Trematochromis benthicola
- Conservation status: Least Concern (IUCN 3.1)

Scientific classification
- Kingdom: Animalia
- Phylum: Chordata
- Class: Actinopterygii
- Order: Cichliformes
- Family: Cichlidae
- Subfamily: Pseudocrenilabrinae
- Tribe: Haplochromini
- Genus: Trematochromis Poll, 1987
- Species: T. benthicola
- Binomial name: Trematochromis benthicola (Matthes, 1962)
- Synonyms: Haplochromis benthicola Matthes, 1962 Ctenochromis benthicola (Matthes, 1962) (but see text) Trematochromis schreyeni Poll, 1987

= Trematochromis benthicola =

- Authority: (Matthes, 1962)
- Conservation status: LC
- Synonyms: Haplochromis benthicola Matthes, 1962, Ctenochromis benthicola (Matthes, 1962) (but see text), Trematochromis schreyeni Poll, 1987
- Parent authority: Poll, 1987

Species of fish

Trematochromis benthicola is a ray-finned fish species in the cichlid family (Cichlidae), subfamily Pseudocrenilabrinae and the tribe Haplochromini.
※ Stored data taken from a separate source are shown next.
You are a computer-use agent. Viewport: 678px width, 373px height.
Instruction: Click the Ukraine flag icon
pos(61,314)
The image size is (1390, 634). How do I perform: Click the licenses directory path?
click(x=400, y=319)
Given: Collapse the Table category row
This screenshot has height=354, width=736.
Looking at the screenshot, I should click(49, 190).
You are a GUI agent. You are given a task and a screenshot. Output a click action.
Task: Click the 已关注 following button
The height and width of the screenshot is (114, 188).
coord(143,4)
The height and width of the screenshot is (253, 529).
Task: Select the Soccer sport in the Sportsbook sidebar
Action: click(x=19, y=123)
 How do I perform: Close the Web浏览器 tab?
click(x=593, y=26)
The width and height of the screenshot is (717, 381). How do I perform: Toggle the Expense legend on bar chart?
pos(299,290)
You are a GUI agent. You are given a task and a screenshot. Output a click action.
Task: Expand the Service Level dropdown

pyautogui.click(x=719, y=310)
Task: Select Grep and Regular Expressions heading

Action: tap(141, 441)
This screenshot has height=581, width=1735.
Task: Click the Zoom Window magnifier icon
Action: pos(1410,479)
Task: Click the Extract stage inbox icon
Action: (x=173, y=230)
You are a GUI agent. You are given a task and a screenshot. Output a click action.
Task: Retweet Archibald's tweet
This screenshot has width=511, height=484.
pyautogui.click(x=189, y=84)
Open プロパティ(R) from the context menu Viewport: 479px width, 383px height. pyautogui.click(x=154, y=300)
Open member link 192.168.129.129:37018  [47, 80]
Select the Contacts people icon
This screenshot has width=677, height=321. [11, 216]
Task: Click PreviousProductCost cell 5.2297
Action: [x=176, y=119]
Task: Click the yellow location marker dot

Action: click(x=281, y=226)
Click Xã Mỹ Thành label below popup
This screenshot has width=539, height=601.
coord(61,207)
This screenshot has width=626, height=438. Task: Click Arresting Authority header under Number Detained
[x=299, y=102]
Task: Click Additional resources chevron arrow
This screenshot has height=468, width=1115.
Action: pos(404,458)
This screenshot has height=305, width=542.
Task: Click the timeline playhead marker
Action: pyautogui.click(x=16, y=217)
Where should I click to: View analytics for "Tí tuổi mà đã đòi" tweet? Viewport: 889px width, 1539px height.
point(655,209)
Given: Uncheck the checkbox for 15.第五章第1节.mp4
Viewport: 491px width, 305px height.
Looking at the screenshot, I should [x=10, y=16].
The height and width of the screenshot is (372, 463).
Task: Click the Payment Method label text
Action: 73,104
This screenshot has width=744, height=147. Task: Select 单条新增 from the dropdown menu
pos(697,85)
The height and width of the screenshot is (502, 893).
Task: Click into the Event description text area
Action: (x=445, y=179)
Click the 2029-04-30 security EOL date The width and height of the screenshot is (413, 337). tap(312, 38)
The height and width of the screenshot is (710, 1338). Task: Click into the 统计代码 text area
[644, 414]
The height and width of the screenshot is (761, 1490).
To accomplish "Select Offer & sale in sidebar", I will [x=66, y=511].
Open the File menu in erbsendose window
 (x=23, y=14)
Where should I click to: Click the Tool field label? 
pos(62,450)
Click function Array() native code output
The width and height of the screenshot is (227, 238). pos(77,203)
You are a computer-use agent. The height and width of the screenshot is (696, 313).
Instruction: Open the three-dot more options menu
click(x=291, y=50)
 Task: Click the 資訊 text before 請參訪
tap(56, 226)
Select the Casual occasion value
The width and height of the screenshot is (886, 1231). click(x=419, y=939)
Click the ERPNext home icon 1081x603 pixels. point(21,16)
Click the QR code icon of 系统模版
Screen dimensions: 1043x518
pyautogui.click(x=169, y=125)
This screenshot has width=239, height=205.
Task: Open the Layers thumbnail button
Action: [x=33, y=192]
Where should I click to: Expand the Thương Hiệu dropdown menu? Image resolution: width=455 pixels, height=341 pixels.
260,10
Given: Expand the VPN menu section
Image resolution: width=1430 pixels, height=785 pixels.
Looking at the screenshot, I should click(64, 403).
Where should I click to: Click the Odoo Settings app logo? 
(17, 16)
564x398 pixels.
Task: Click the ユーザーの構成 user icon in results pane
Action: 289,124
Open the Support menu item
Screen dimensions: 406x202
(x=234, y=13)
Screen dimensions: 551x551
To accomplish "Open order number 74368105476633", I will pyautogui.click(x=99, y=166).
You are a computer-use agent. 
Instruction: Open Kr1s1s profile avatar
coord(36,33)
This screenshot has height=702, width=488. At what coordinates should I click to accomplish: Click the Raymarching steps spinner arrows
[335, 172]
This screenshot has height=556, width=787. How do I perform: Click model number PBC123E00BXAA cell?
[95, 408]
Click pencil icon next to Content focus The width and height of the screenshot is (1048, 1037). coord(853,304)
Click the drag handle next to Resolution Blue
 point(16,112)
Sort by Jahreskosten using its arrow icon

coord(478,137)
It is found throughout Lake Tanganyika in the Burundian, the Democratic Republic of the Congo, Tanzanian, and Zambian shoreline. Its preferred habitat are the hidden recesses of caves in shallow water.

This species was described in 1962. At the time of its discovery placed in Haplochromis - then a "wastebin genus" for Haplochromini cichlids -, it was subsequently moved to Ctenochromis, but differs somewhat from the fishes otherwise placed there. Consequently, it has been proposed for separation in a monotypic genus Trematochromis, which was established in 1987 when "C." benthicola was mistakenly described a second time.